Sep 08, 2012 10:34
I am currently in London for the Paralympic Games.
Typically, I get up at about six, have breakfast at 7 and a daily briefing over breakfast in the hotel. Then I head into the Main Press Centre (MPC), and thence to the venues.
I have access to every venue, every game. I go through a separate entrance to the public and sit at benches with internet and monitors. I don't ever have to queue to get in (as the media has its own entrances) and almost always have good seats. I am writing this from the front row of the Main Arena right new the finish line. The arena is packed. I highly recommend it as a way of seeing sporting events. We still have to go through security constantly. The laptop gets X-rayed up to six times a day. The police in this country carry submachineguns.
Our oyster cards give us unlimited access to the public transport system, and there are special media buses between the MPC and the venues. We don't have access to the car fleet, although sometimes one of the big wigs gives us a lift in their car.
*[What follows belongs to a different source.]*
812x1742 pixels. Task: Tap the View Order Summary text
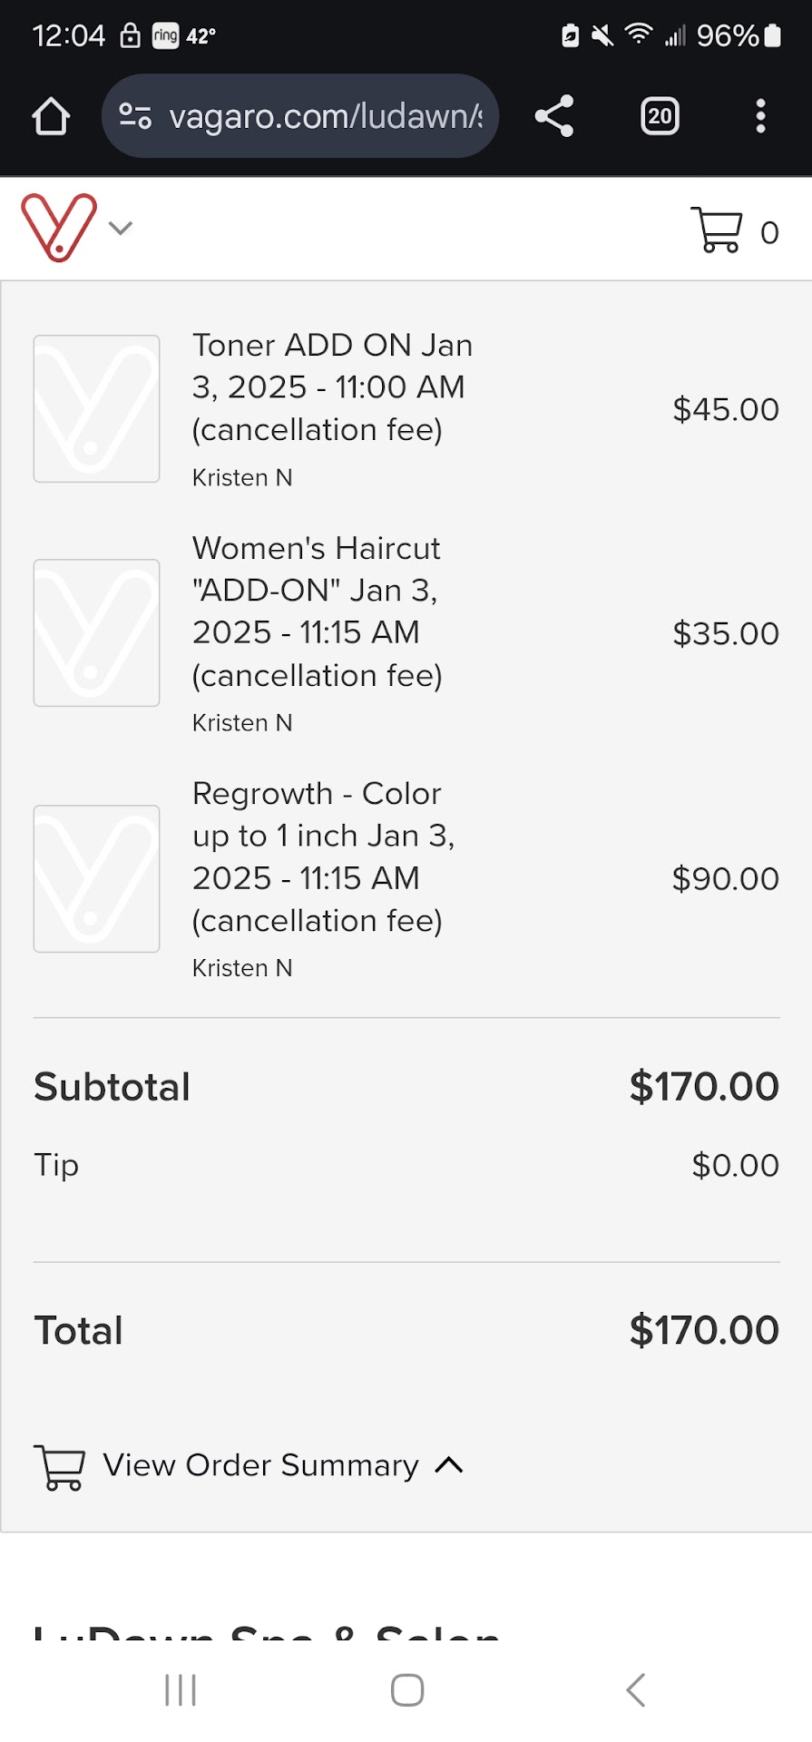[260, 1464]
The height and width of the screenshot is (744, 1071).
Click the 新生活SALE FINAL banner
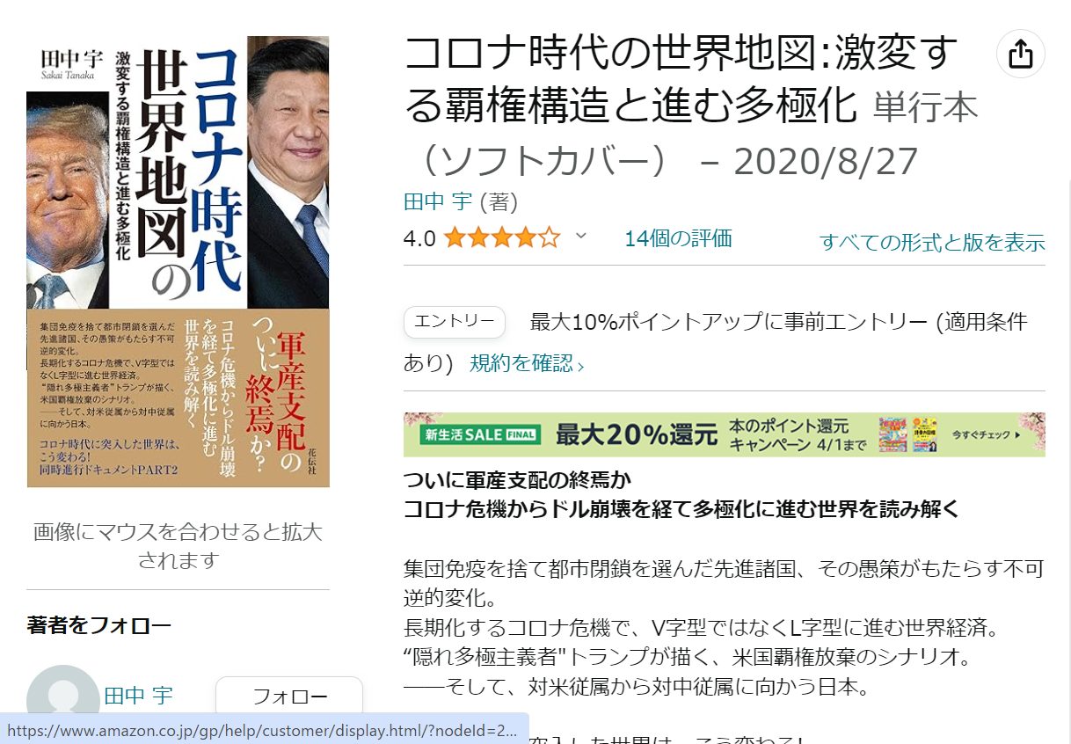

We have complete access to public areas, press areas and the MPC, but we cannot access the International Broadcast Centre (IBC) or Paralympic Family Areas (PFA). We have strictly limited access to the Paralympic Village and the so-called Mixed zones, where we can talk to the athletes. Most of them are the nicest people you'd ever meet. However, I have toured the Australian areas there. They have an awesome setup, with all manner of facilities.
Normally, we go and see something in the morning, have lunch, go and see something in the afternoon, have dinner, and go and see something in the evening. We conduct interviews and file stories. I have to transcribe interviews all the time.
We are encouraged to see as many events as possible, even if Australia is not competing. So I've been out to Greenwich to see the horses, out to Woolwich to see the shooting and archery, out to ExCeL for the volleyball and bocce, the North Greenwich Arena (NGA) for the wheelchair basketball. We travel from ExCeL to the NGA in a cable car over the Thames using our Oyster cards.
At Olympic Park there is the main arena for athletics, the Riverbank Arena for football, the Copper Box for goalball, the velodrome for cycling, and the basketball arena. The basketball is now into the finals, though, so it has moved to NGA and the basketball arena is hosting the wheelchair rugby I've tried to catch every game of basketball the Aussie (Gliders and Rollers) have played. The worst venue is the pool. We have to sit a mile up and the public is in the forty rows above us. I have to sing Advance Australia Fair every day. Hopefully, no one can hear me.